Görev hakkında
Aşağıdaki reform hareketleri metninden "Endüljans: Orta Çağ" ile başlayıp "birlikte dinden çıkarmasıdır." ile biten bölümü hiç değiştirmeden aktar.

Metin

━━━━━━━━━━━━━━━━━━━━━━━━━━━━━━

Katolik Kilisesi’nin, din dışı işlerle özellikle siyasetle uğraşması, endüljans, aforoz, enterdi, engizisyon, günah çıkarma gibi güç unsurlarıyla halkın mallarına el koyması gibi nedenlerle Katolik Kilisesi’ne olan güven azalmıştır. 
Bu durum reform hareketlerinin başlamasına temel oluşturmuştur.
Protestanlık XVI. yüzyıl reform hareketine dayanan ve farklı kiliselerden oluşan Hristiyanlık anlayışı olarak yayılmaya başlardı.
Protestan tabiri ilk defa reform yanlılarını nitelendirmek için Roma Katolik Kilisesi tarafından kullanıldı.

Endüljans: Orta Çağ Avrupa’sında Papanın sattığı günah çıkarma, af belgesidir.
Aforoz: Hristiyanlıkta kilise tarafından verilen “dinden çıkarma” cezasıdır.
Enterdi: Papa’nın Hristiyan bir ülkeyi halkı ile birlikte dinden çıkarmasıdır.

━━━━━━━━━━━━━━━━━━━━━━━━━━━━━━

Listelenen kayıtlar
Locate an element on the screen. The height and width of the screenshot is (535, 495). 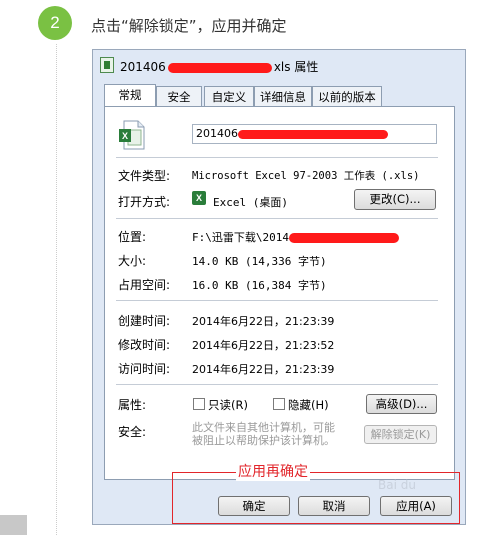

━━━━━━━━━━━━━━━━━━━━━━━━━━━━━━

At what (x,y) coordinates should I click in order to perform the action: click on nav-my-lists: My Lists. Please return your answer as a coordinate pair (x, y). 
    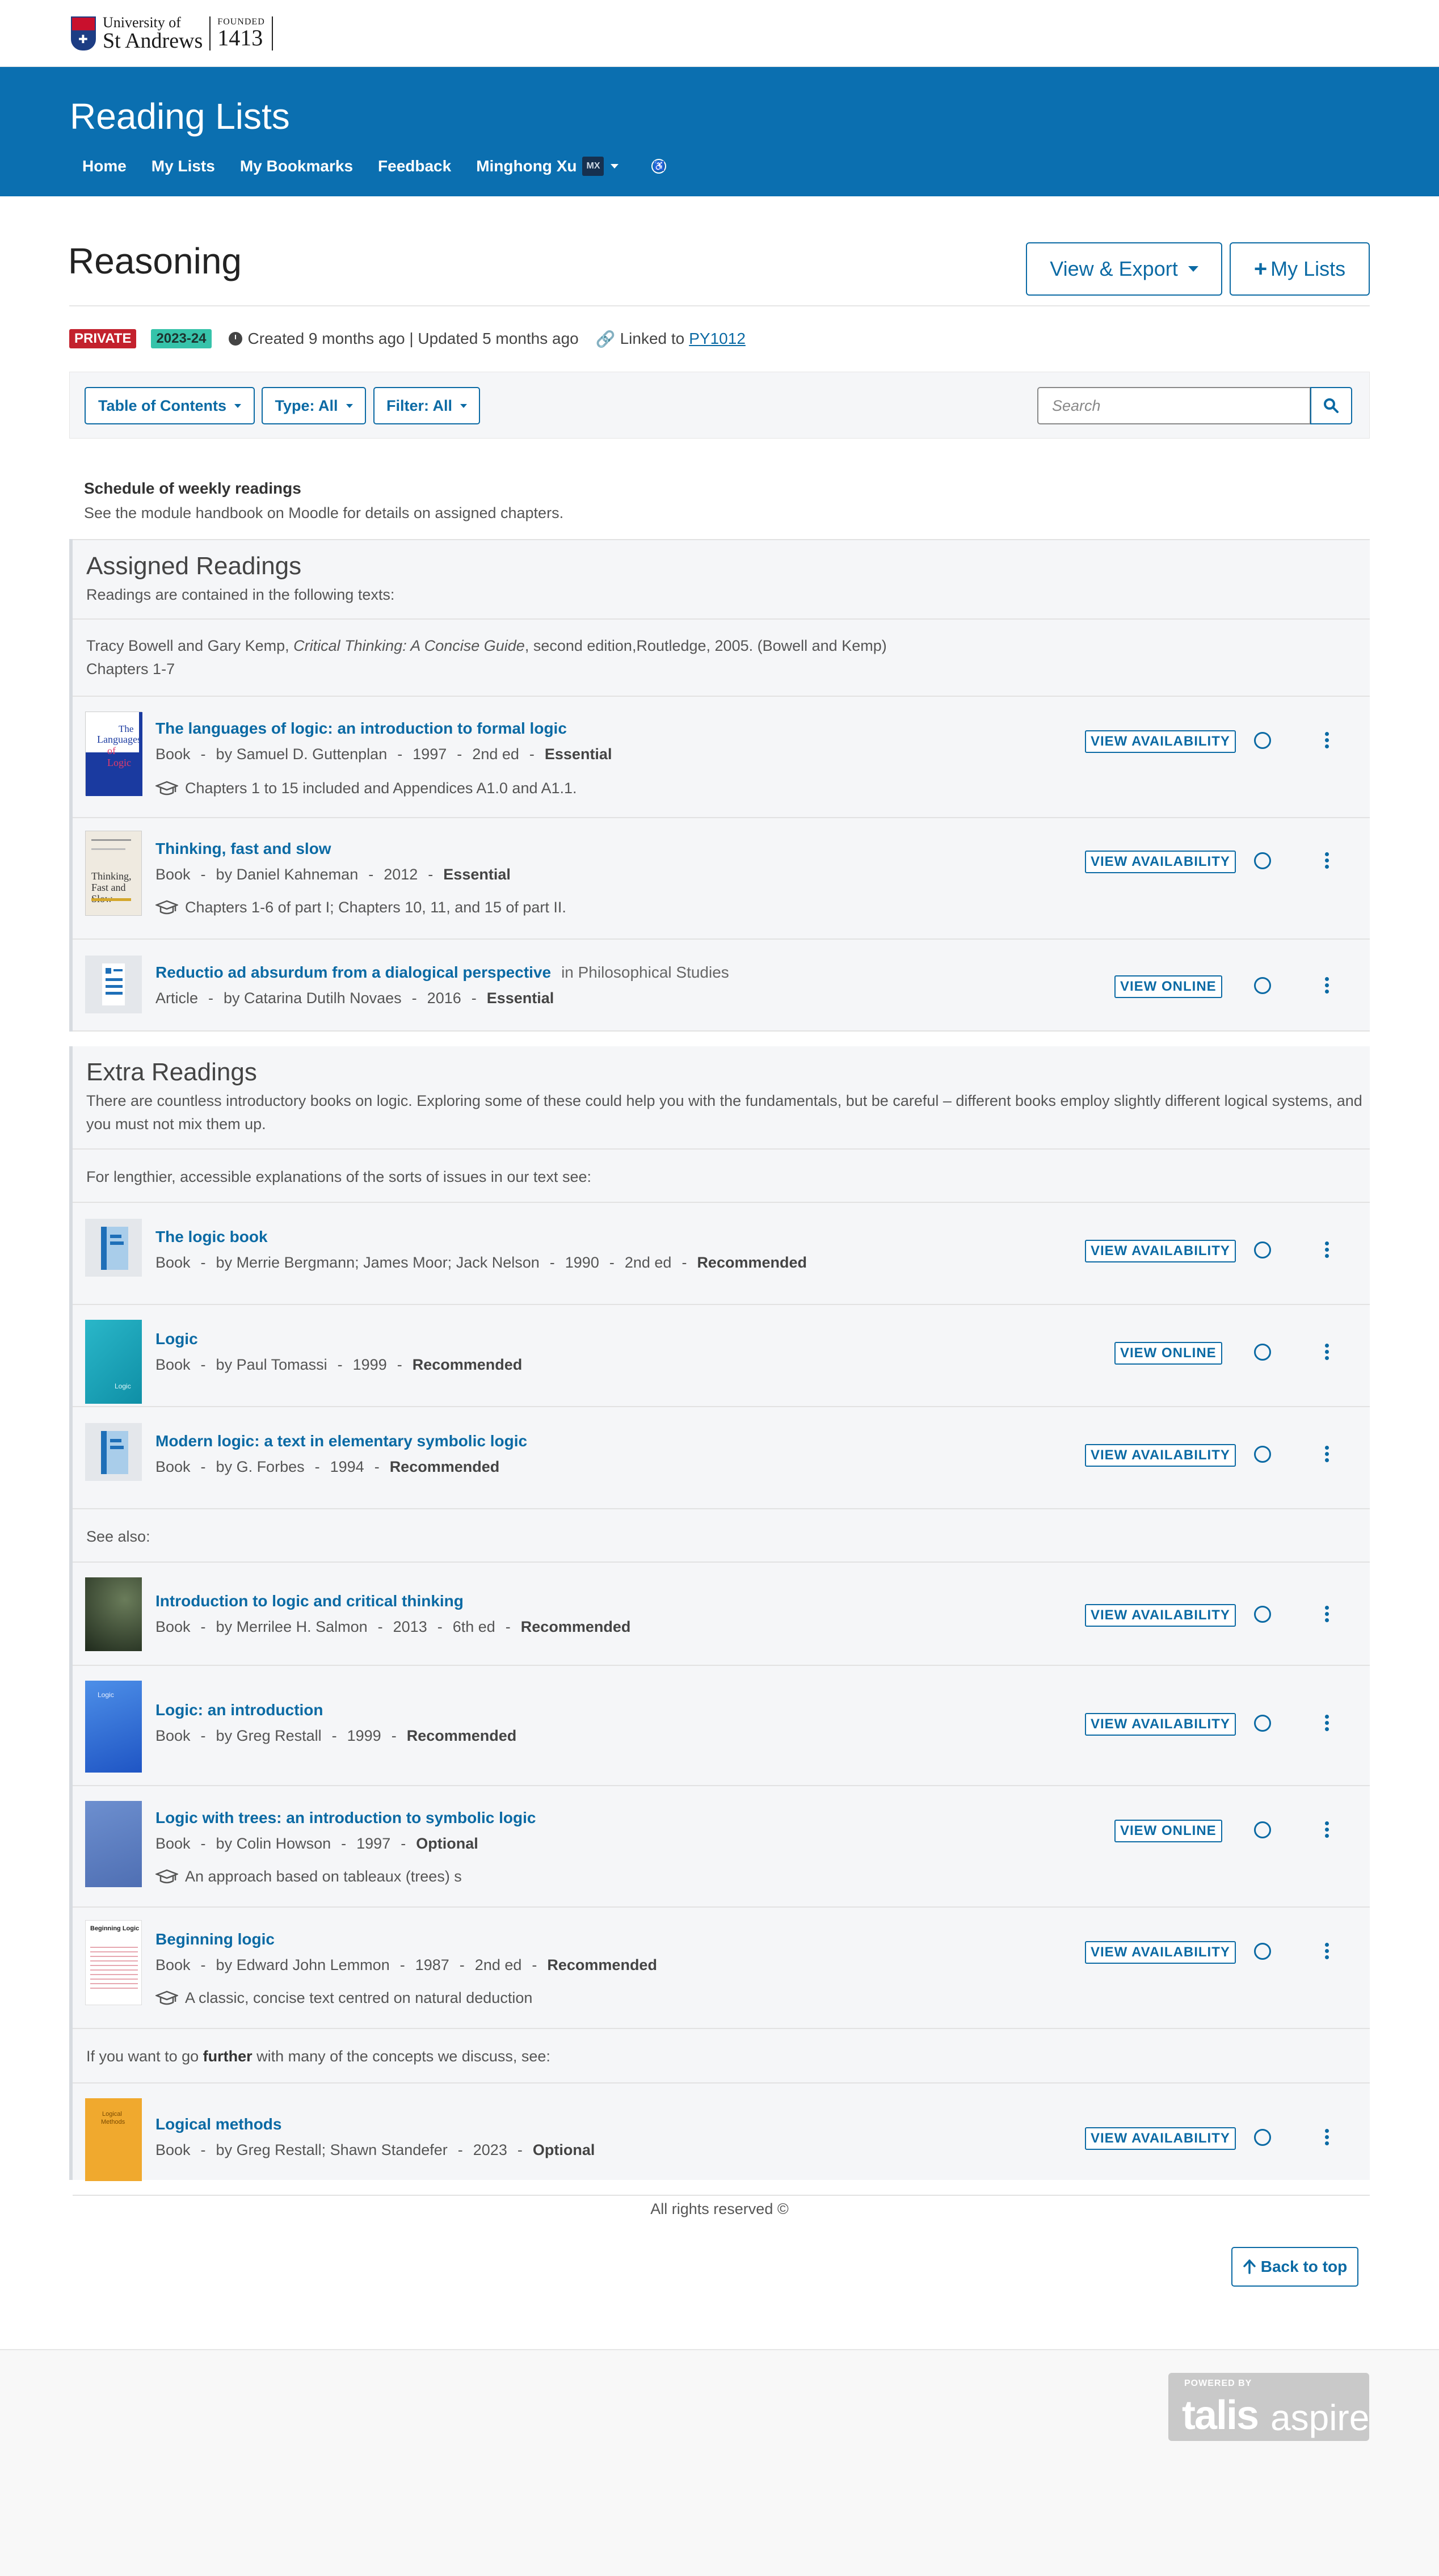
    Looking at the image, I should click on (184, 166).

━━━━━━━━━━━━━━━━━━━━━━━━━━━━━━

Görev sonucu
Endüljans: Orta Çağ Avrupa’sında Papanın sattığı günah çıkarma, af belgesidir.
Aforoz: Hristiyanlıkta kilise tarafından verilen “dinden çıkarma” cezasıdır.
Enterdi: Papa’nın Hristiyan bir ülkeyi halkı ile birlikte dinden çıkarmasıdır.